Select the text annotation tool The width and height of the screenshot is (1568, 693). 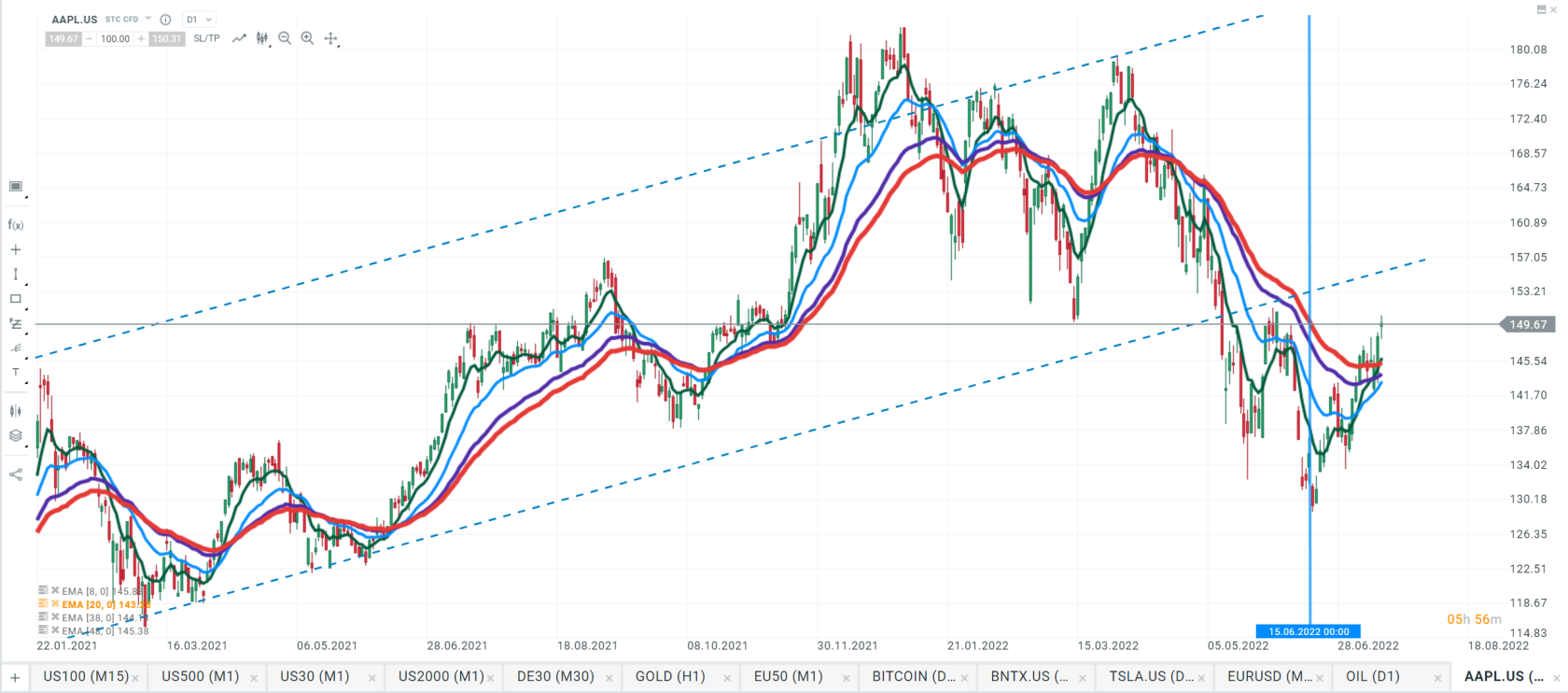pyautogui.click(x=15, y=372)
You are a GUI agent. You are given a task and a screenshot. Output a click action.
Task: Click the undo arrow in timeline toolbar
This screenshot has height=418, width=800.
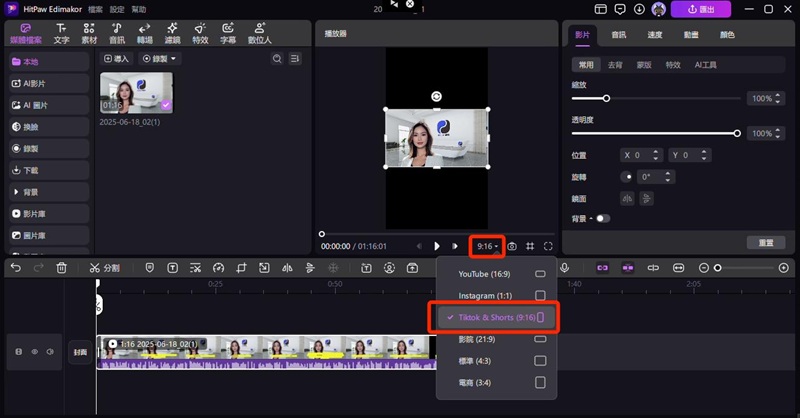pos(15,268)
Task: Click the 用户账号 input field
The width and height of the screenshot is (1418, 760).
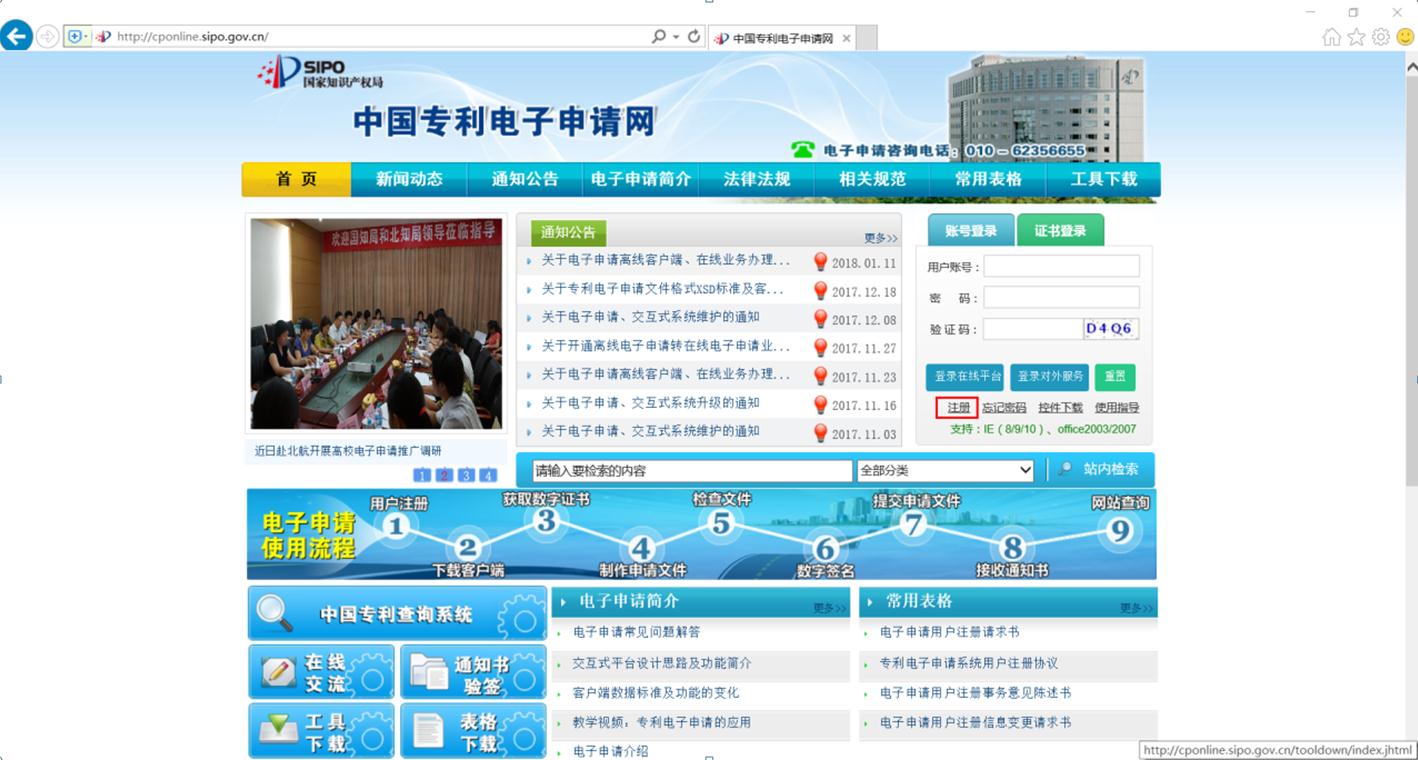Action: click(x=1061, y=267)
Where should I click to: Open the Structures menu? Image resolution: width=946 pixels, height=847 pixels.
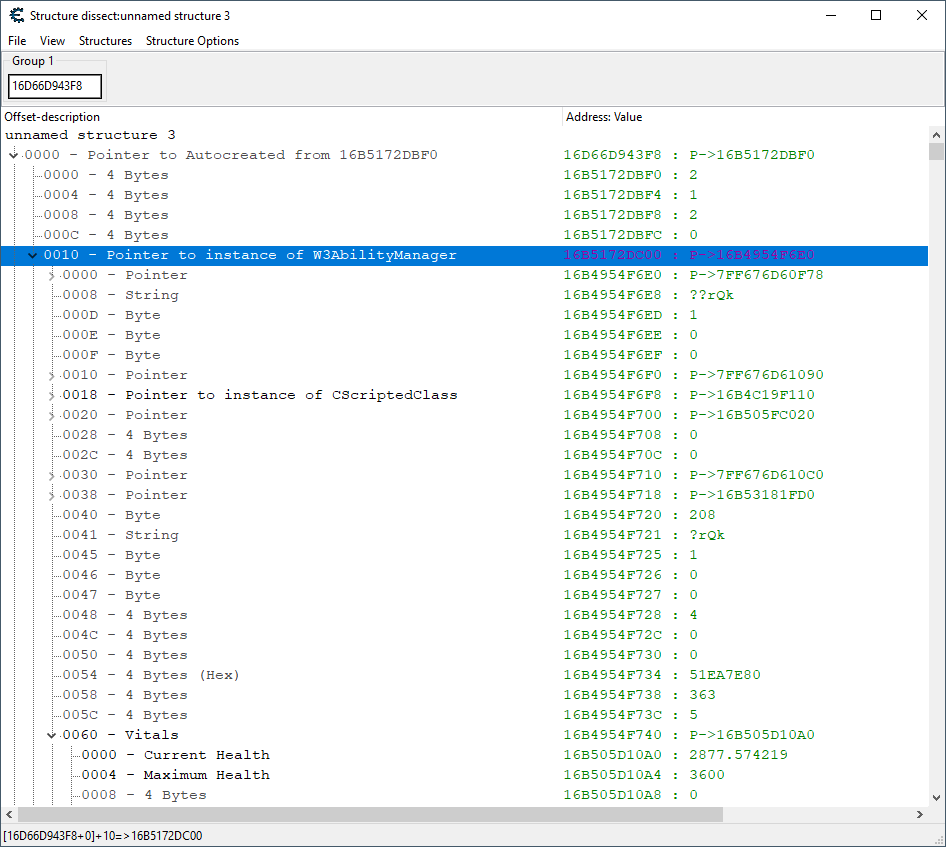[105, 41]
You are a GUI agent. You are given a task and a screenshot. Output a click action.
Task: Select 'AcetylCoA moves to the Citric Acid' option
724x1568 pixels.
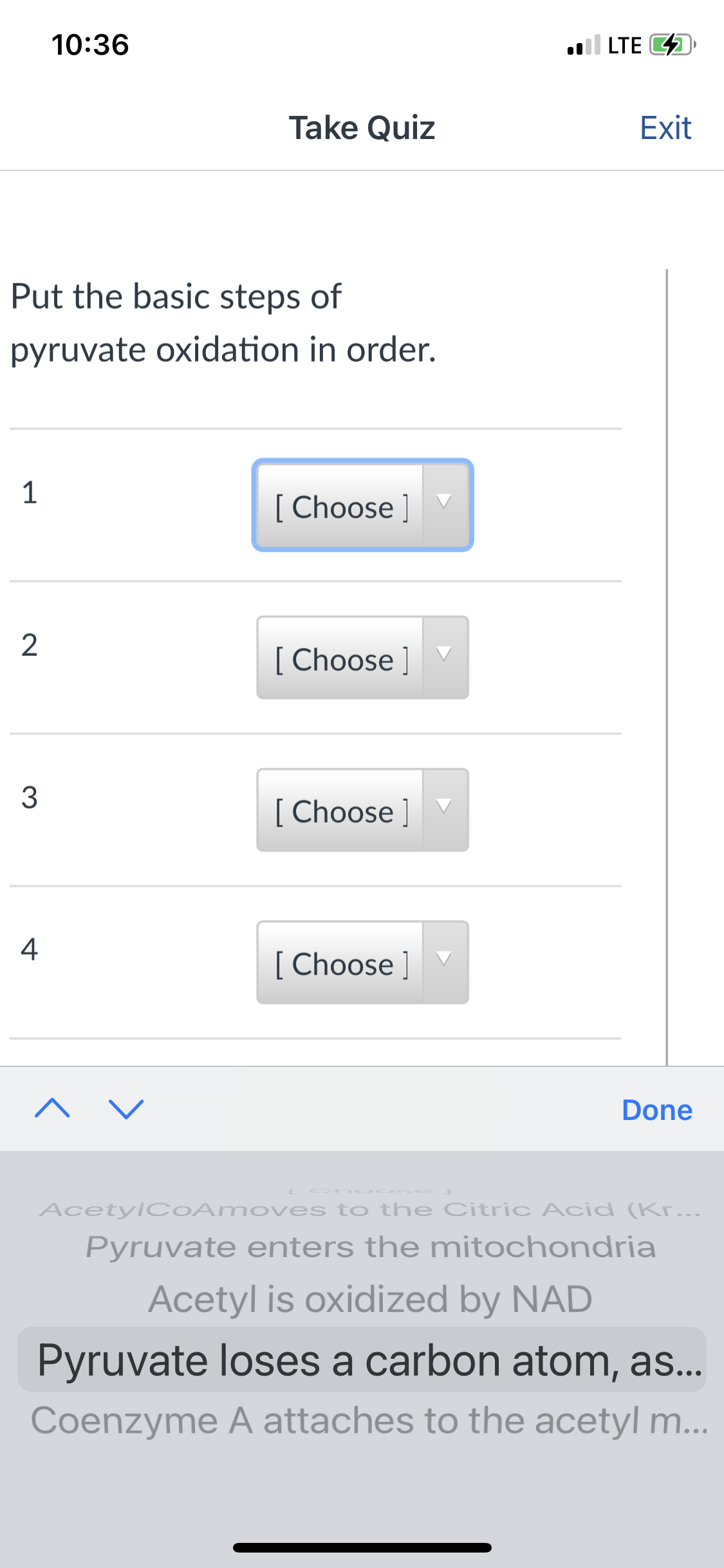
※ ※ ※
**To do:** From the line containing "The width and height of the screenshot is (1418, 760)." to the last line of the records above, return each line exactly, both ends included, and nothing more. Leave out the pictures.

**Completed exercise:**
The width and height of the screenshot is (1418, 760).
Action: click(x=1061, y=267)
Where should I click to: Open the Structures menu? Image resolution: width=946 pixels, height=847 pixels.
[105, 41]
You are a GUI agent. You are given a task and a screenshot. Output a click action.
Task: Select 'AcetylCoA moves to the Citric Acid' option
724x1568 pixels.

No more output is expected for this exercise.